JUNEAU, AK – The U.S. Forest Service released a Final Environmental Impact Statement (EIS) and Draft Record of Decision (ROD) for its proposed Prince of Wales timber sale project, advancing plans for a record-breaking old-growth and young-growth logging project on Prince of Wales Island and the smaller neighboring islands in Southeast Alaska. The logging will take place in a project area that spans roughly 1.8 million acres in Southeast Alaska.
The Prince of Wales timber sale project dwarfs any other project nationwide in more than 30 years. The Tongass National Forest is the nation’s largest national forest and one of most iconic temperate rainforests anywhere in the world, but has suffered as a result of decades of unsustainable clear-cutting of old-growth trees.
The following statement is from Holly Harris, staff attorney in Earthjustice’s Alaska Regional Office:
“The U.S. Forest Service is rushing ahead with a plan to carry out the largest logging project proposed anywhere in the United States in three decades without telling the public where and when it plans to log.
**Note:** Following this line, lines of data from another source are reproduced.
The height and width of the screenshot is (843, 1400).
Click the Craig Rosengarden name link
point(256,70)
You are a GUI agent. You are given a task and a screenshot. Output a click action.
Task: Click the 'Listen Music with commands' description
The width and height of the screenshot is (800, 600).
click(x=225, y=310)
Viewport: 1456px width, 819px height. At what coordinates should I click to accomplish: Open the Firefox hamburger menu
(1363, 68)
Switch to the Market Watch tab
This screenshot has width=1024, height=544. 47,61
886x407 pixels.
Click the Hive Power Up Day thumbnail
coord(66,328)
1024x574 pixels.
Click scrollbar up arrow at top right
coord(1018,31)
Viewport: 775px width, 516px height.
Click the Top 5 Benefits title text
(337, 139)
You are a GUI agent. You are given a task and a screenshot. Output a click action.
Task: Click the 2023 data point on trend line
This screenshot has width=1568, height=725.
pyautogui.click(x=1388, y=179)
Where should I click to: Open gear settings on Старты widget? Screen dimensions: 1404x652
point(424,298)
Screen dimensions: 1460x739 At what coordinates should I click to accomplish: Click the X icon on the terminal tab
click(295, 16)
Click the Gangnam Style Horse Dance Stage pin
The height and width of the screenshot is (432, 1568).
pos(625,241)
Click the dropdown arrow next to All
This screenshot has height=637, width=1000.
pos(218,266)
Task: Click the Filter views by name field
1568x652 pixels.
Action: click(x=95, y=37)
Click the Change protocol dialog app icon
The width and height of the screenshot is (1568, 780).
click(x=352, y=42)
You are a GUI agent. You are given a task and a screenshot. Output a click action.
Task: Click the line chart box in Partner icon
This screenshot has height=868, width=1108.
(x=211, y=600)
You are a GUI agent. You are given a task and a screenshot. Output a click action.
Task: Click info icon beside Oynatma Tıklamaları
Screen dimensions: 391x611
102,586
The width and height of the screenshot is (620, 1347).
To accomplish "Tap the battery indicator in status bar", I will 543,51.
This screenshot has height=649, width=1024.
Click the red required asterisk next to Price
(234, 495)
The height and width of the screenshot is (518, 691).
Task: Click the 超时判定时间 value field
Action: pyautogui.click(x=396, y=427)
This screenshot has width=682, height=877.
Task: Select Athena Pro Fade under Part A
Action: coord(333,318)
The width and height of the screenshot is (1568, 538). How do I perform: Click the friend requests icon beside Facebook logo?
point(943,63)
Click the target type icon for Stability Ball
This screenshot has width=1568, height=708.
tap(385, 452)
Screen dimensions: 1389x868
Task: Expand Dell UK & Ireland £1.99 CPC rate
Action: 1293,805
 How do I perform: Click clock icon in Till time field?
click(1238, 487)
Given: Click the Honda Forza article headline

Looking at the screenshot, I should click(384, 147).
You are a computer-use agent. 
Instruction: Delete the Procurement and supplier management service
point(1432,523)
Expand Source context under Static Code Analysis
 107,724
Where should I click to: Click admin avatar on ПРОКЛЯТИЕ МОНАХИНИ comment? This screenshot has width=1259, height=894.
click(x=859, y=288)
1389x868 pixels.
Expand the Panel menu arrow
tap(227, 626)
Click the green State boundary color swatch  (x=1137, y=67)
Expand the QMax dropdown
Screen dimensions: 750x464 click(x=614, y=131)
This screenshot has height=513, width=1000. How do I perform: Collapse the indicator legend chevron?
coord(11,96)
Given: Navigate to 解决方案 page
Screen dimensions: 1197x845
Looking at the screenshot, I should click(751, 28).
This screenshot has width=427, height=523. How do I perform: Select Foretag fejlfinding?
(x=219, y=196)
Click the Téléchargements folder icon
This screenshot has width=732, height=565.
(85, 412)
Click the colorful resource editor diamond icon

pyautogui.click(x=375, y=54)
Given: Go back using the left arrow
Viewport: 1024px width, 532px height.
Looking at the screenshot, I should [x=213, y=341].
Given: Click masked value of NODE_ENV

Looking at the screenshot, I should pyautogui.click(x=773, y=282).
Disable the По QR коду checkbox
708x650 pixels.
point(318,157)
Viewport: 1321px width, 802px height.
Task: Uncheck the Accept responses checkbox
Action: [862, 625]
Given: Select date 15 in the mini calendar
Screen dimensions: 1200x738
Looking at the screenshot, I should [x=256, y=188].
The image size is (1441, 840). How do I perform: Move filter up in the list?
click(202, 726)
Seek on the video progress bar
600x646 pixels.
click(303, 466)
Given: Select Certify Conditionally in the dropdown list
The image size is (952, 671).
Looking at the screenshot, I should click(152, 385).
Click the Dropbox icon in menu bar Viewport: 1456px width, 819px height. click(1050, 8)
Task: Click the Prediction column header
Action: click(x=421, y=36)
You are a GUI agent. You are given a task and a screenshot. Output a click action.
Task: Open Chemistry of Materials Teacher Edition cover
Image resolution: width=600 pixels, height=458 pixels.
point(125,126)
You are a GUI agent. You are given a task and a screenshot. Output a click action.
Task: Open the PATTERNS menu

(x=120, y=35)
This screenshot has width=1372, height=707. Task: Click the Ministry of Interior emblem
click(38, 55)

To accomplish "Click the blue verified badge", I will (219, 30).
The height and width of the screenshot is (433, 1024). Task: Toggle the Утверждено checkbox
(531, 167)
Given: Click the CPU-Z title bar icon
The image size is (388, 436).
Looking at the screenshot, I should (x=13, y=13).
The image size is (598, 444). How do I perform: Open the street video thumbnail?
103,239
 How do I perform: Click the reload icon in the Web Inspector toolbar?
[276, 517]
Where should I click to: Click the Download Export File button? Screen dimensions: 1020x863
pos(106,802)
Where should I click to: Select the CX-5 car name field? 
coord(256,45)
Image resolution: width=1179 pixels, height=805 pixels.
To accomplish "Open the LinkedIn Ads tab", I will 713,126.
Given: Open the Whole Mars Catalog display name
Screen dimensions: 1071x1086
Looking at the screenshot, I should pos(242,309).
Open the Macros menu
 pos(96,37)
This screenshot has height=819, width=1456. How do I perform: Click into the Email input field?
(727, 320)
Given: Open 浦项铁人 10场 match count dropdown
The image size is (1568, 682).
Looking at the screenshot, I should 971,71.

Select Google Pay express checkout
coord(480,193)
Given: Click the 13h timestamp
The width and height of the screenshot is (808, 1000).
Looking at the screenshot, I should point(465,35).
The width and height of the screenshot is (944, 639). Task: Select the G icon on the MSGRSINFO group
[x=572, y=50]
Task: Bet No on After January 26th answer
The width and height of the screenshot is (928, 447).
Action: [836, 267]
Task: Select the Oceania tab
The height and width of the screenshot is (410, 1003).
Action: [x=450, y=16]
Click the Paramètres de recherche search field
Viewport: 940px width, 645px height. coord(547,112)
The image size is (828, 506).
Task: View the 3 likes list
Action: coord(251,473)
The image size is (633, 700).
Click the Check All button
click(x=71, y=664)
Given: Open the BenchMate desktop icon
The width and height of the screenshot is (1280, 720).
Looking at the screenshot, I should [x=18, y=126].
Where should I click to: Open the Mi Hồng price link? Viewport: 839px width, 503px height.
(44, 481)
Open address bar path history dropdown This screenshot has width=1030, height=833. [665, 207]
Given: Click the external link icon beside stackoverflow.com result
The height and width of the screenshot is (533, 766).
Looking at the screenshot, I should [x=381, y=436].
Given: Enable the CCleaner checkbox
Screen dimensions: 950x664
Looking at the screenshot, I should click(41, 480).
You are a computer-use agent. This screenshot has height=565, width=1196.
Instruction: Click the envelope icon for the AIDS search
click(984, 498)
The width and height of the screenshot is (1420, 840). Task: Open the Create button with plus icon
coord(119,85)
The rainforest of the Tongass is unmatched in terms biodiversity, critical for climate change mitigation, and the single most important driver for the substantial economies based on fishing, tourism, and recreation in Southeast Alaska. Yet the Forest Service is ready to allow logging of vast swaths of this cherished ancient forest by the timber industry.
“This destructive logging depends on U.S. taxpayers who subsidize the Tongass logging program to the tune of more than $20 million every year, despite the fact the logging industry contributes less than 1 percent of the region’s jobs and employment earnings. The Tongass belongs to the people – not the timber companies – and Earthjustice will use the full power of the law to defend the Tongass against this reckless attack.”